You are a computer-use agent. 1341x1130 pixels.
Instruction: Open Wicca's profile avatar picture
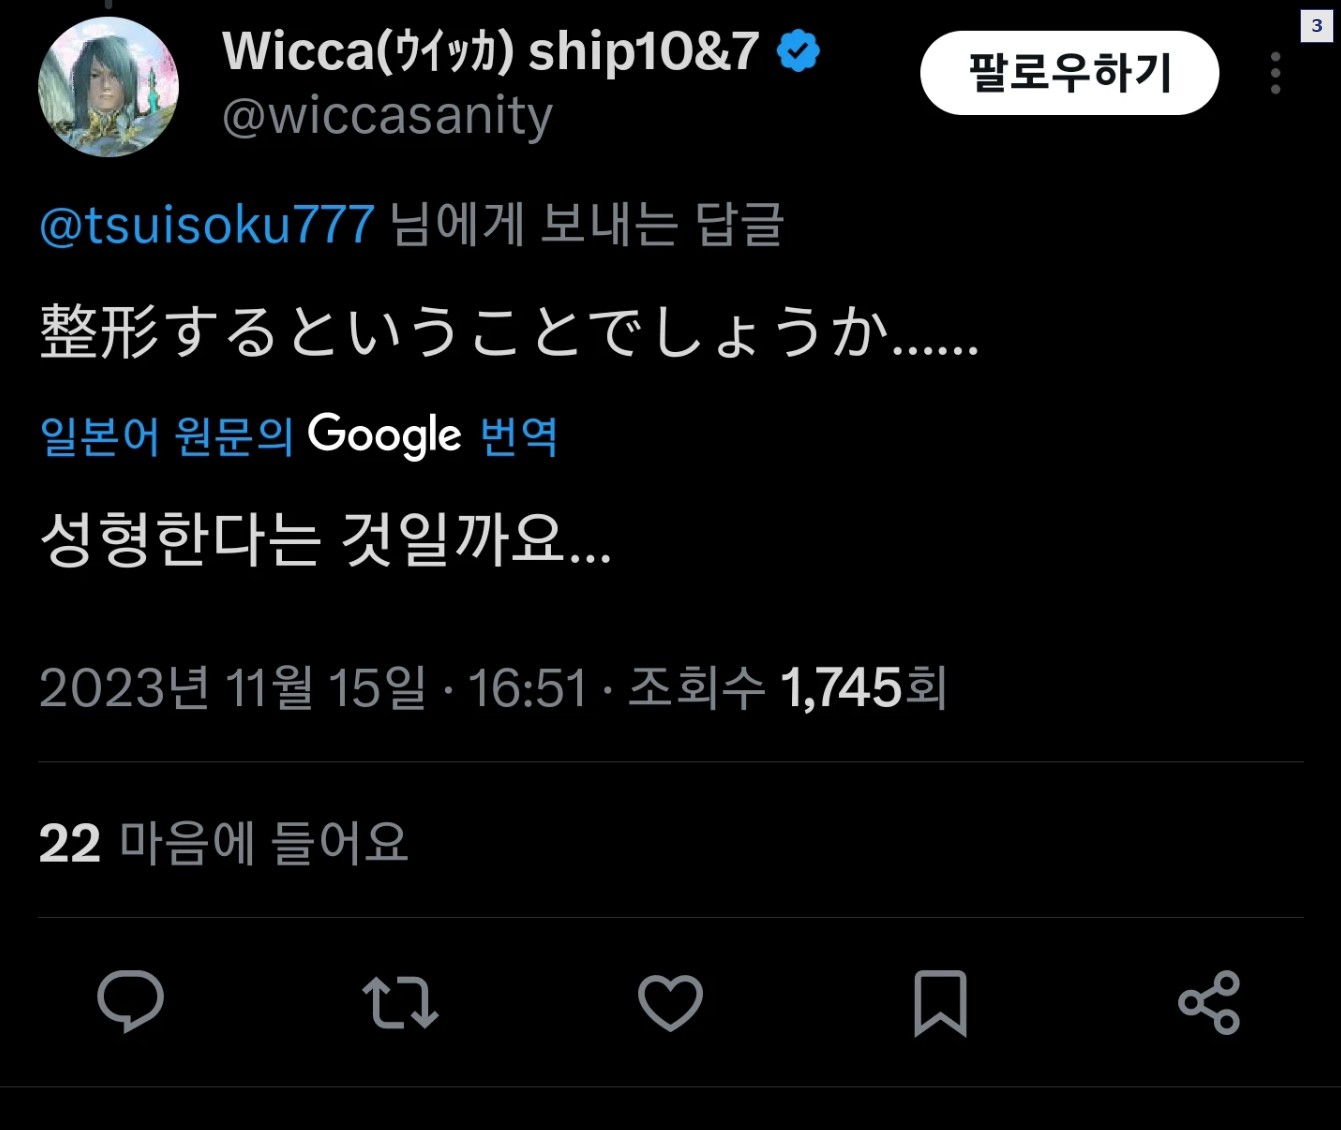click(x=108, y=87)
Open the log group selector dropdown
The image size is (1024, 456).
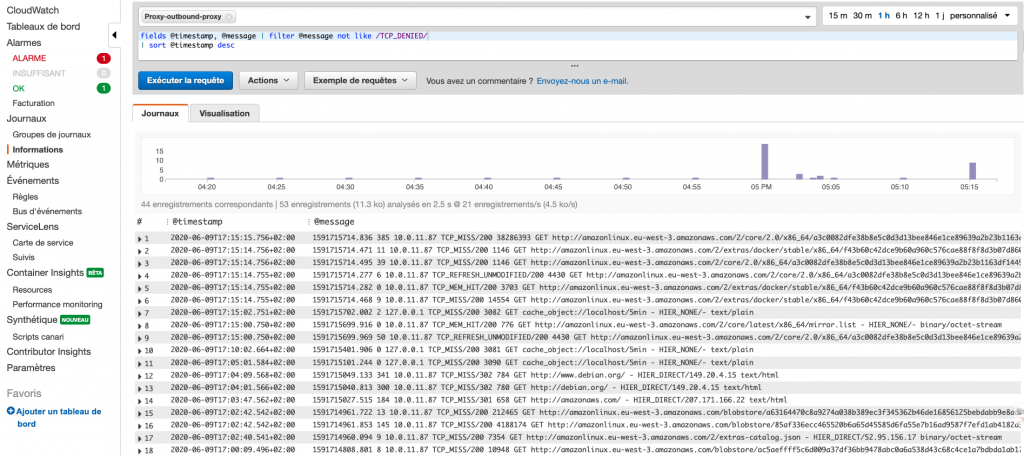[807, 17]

■ ■ ■ ■

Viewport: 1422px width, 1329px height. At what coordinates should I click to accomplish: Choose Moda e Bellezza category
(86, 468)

■ ■ ■ ■

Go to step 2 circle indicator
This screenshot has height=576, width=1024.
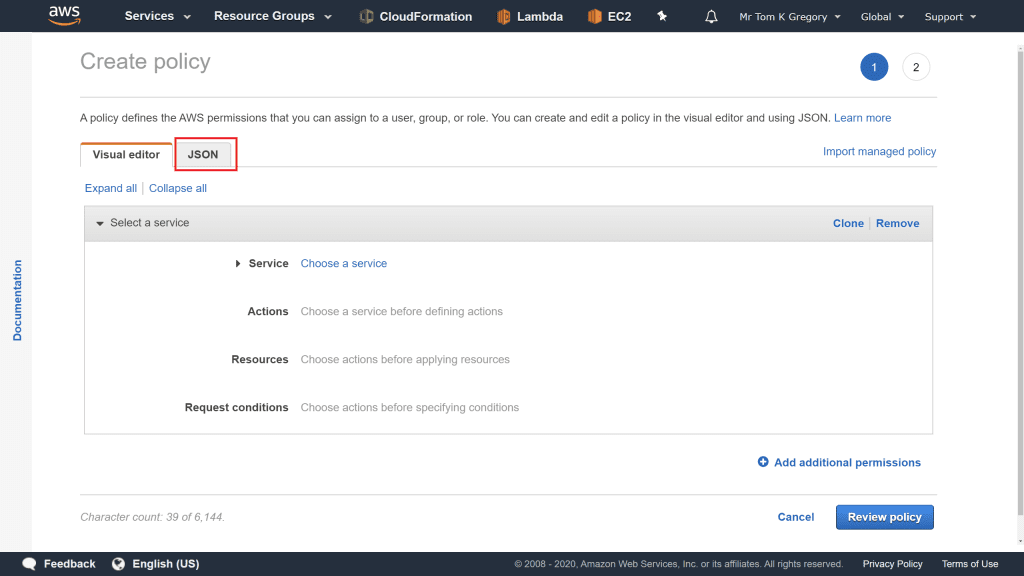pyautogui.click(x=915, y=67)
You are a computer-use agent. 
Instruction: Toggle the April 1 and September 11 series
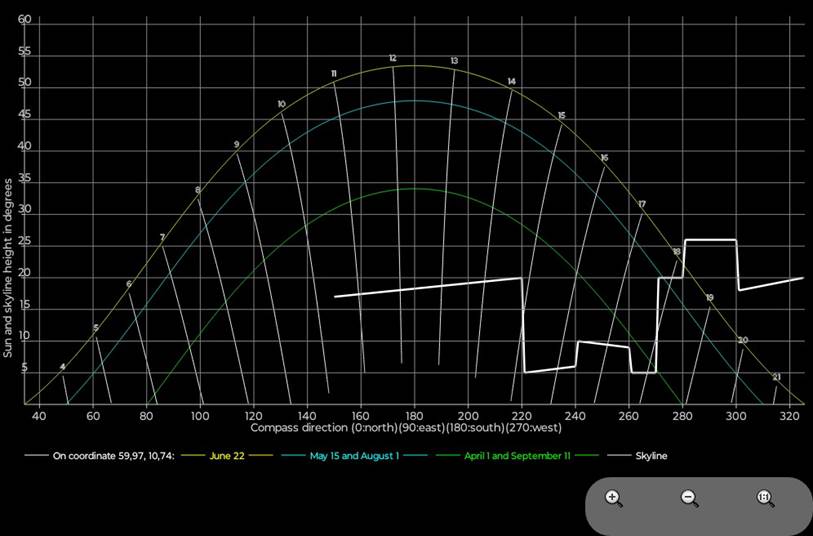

■ ■ ■ ■

• **Consegna esercizio**
Estrai dalle voci qui sopra tutte le righe in cui compare la stringa "width". Tieni conto della differenza tra maiuscole e minuscole.

• **Risposta completa**
Viewport: 1422px width, 1329px height. At what coordinates should I click to accomplish: Choose Moda e Bellezza category
This screenshot has height=576, width=1024.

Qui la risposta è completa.